Eine Analogie ist zulässig, wenn das Gesetz eine planwidrige Regelungslücke enthält und der zu beurteilende Sachverhalt in rechtlicher Hinsicht soweit mit dem vom Gesetzgeber geregelten Tatbestand vergleichbar ist, dass angenommen werden kann, der Gesetzgeber wäre bei einer Interessenabwägung, bei der er sich von den gleichen Grundsätzen hätte leiten lassen wie bei dem Erlass der herangezogenen Gesetzesvorschrift, zu dem gleichen Abwägungsergebnis gekommen. Die Lücke muss sich also aus einem unbeabsichtigten Abweichen des Gesetzgebers von seinem - dem konkreten Gesetzgebungsverfahren zugrunde liegenden - Regelungsplan ergeben (BGH, Urteil vom 17. November 2009 - XI ZR 36/09 -,juris Rn. 23).

Vorliegend fehlt es an einer für eine Analogie erforderlichen planwidrigen Regelungslücke (ebenso OLG Braunschweig 2 W 19/15, Beschluss vom 2. Juni 2015, juris Rn. 13 ff).
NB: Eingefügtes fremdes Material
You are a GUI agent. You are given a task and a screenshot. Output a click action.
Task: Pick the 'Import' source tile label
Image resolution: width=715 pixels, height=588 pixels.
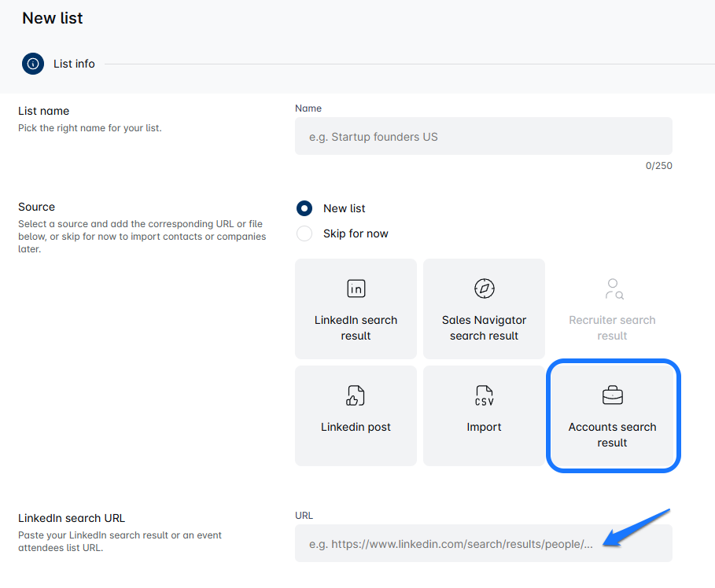click(x=484, y=427)
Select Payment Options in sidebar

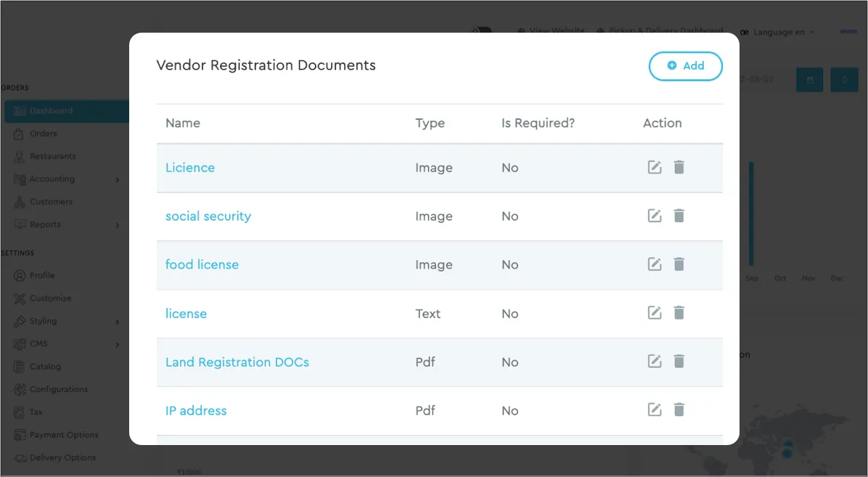tap(63, 435)
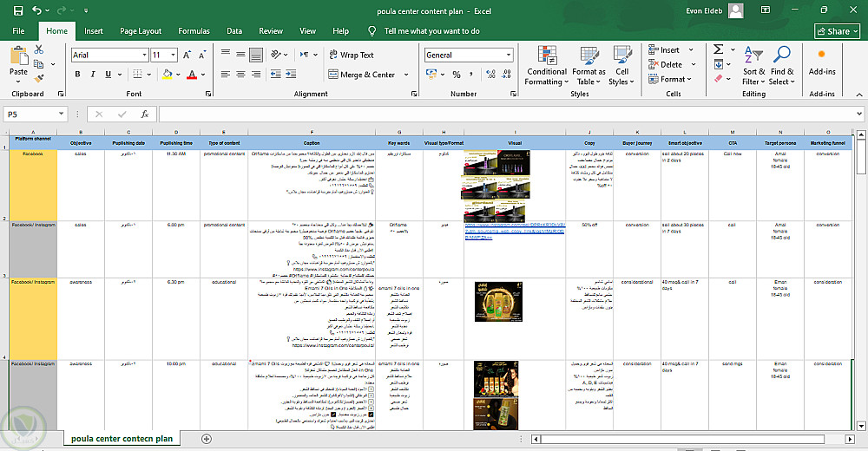
Task: Click the Merge & Center button
Action: (x=361, y=75)
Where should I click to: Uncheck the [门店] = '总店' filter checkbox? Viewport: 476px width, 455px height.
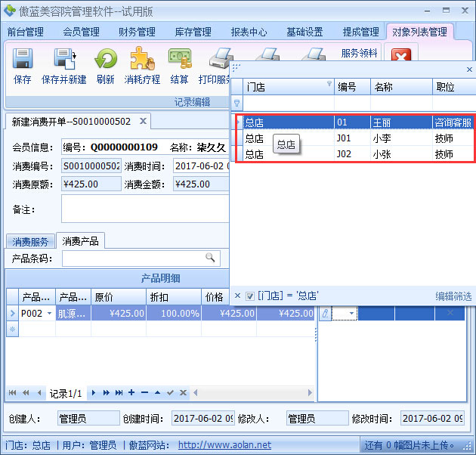250,296
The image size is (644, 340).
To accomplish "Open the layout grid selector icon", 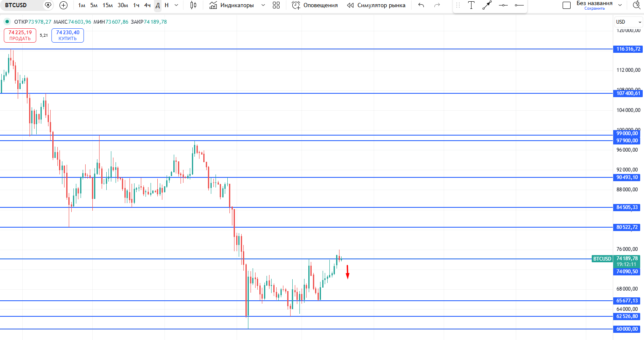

In der ursprünglichen Fassung von Nr. 1211 KV GKG war eine Regelung über Gebührenermäßigungen im Fall von Erledigungserklärungen nicht enthalten. Der Gesetzgeber des Kostenrechtsmodernisierungsgesetzes, das am 01. Juli 2004 in Kraft getreten ist, hat in Nr. 1211 Ziffer 4 KV GKG eine Regelung zur Kostenermäßigung im Fall von Erledigungserklärungen getroffen. Diese ist ausdrücklich auf die Fälle beschränkt, dass keine Entscheidung über die Kosten ergeht oder die Entscheidung einer zuvor mitgeteilten Einigung der Parteien über die Kostentragung oder der Kostenübernahmeerklärung einer Partei folgt. Im Rahmen der Gesetzesbegründung (BT-Drucks. 15/1971, S. 159 f) führt der Gesetzgeber aus, in Rechtsprechung und Literatur sei umstritten, ob bereits das geltende Recht in diesen Fällen eine Gebührenprivilegierung zulasse. Zum Meinungsstand wird in der Gesetzesbegründung ausdrücklich auf Zöller-Vollkommer/Herget, ZPO, 23. Aufl. Rn. 59 zu § 91a, verwiesen. In dieser - sich gerade einmal auf eine halbe Seite erstreckenden - Fundstelle wird der Fall, dass "sich die Parteien vergleichen und die Kostenregelung dem Gericht überlassen, selbst wenn sie dabei auf die Begründung verzichten" ausdrücklich erwähnt und der Meinungsstand mit Rechtsprechungsnachweisen untermauert. Angesichts dessen erscheint es dem Senat ausgeschlossen, dass der Gesetzgeber gerade diesen Fall in seinem - dem Gesetzgebungsverfahren des am 1. Juli 2004 in Kraft getretenen Kostenrechtsmodernisierungsgesetzes zugrunde liegenden - Regelungsplan übersehen hat. Vielmehr liegt nahe, dass der Gesetzgeber mit der Neuregelung ausschließlich solche Fälle privilegieren wollte, in denen eine Meinungsbildung des Gerichts über die Kostentragungspflicht entfällt. Billigkeitserwägungen, die letztlich nur auf eine Beurteilung hinauslaufen, ob der Gesetzgeber bei der Neukonzeption der Nr. 1211 KV-GKG auch die "richtige" Entscheidung getroffen hat, sind im Hinblick darauf obsolet.

II.

Die Kostenentscheidung folgt aus § 66 Abs. 8 GKG.